Here are some reminders of how to serve up a home-run of a pitch to potential investors. Miguel Tovar/University of Houston

Pitching to a venture capitalist is not only the most challenging part of building a startup, it’s also the most important. You can have the next pet rock idea, but nobody will ever experience it and you’ll never make a dime if the genius of this product cannot be expressed in an investor pitch. Okay, so pet rock isn’t the best example.

Let’s say you have a product that gets rid of stretch marks overnight. Great idea, right? Of course. But if you’re in front of an investor and they ask you how your product works, and you can’t answer them, your idea will forever remain just that: an idea. It’ll never manifest itself materially, which is your goal.

Did you know that the average venture capitalist holds around 500 in-person meetings per year? Further, did you know that only one in every 10 startups will make it past the first meeting?

With so many meetings with startup founders, you better believe that investors are virtually looking for reasons to pass on you and your cordless extension cord. Or whatever fakakta contraption you’ve developed in your garage.

----

# TASKS AND EXERCISES
A - According to the passage on pitching to investors, how many in-person meetings does the average venture capitalist hold each year?
B - For each statement, say whether the passage on pitching to investors agrees with it: (i) Only one in every 10 startups gets past the first meeting. (ii) Pitching to a venture capitalist is called the least important part of building a startup. (iii) The example product removes stretch marks overnight.
The data that follows comes from a separate source.

# PROVIDED MATERIAL
----

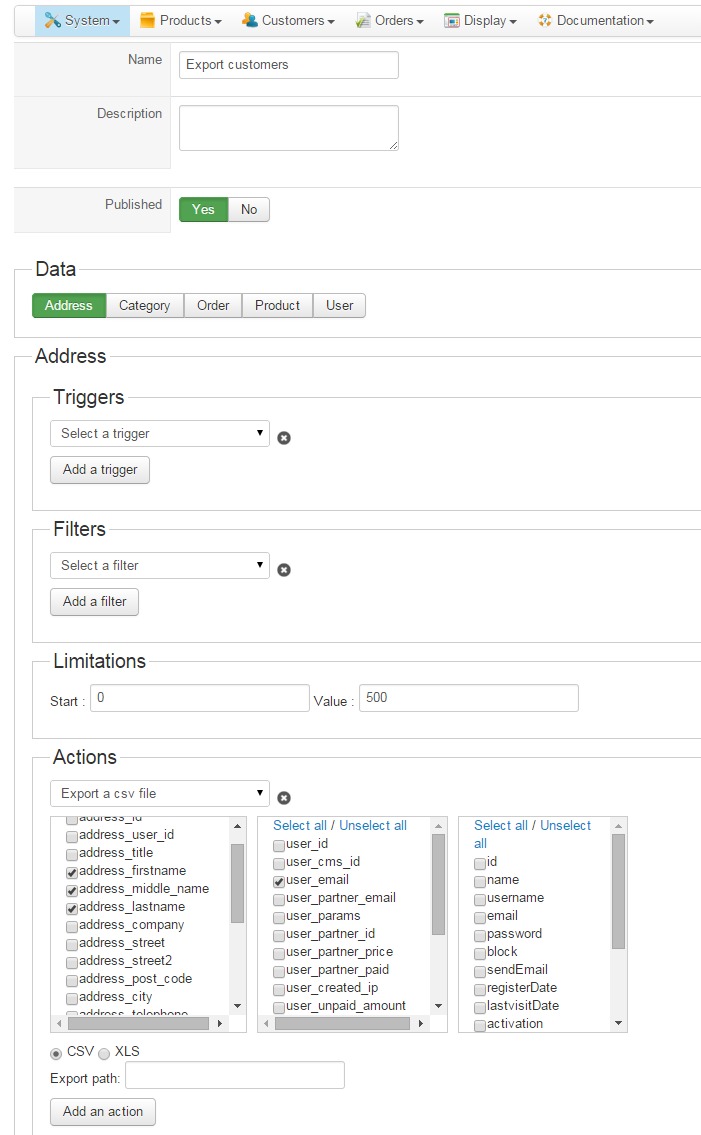Click the Customers people icon

(250, 20)
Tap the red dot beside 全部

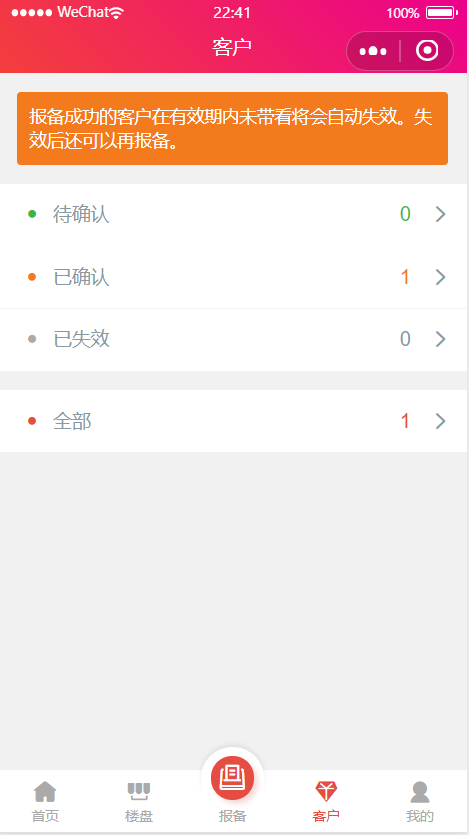pos(32,421)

----

# SOLUTIONS FOR EACH TASK
A - Around 500.

B -
(i) Yes: "only one in every 10 startups will make it past the first meeting"
(ii) No: "Pitching to a venture capitalist is not only the most challenging part of building a startup, it’s also the most important."
(iii) Yes: "a product that gets rid of stretch marks overnight"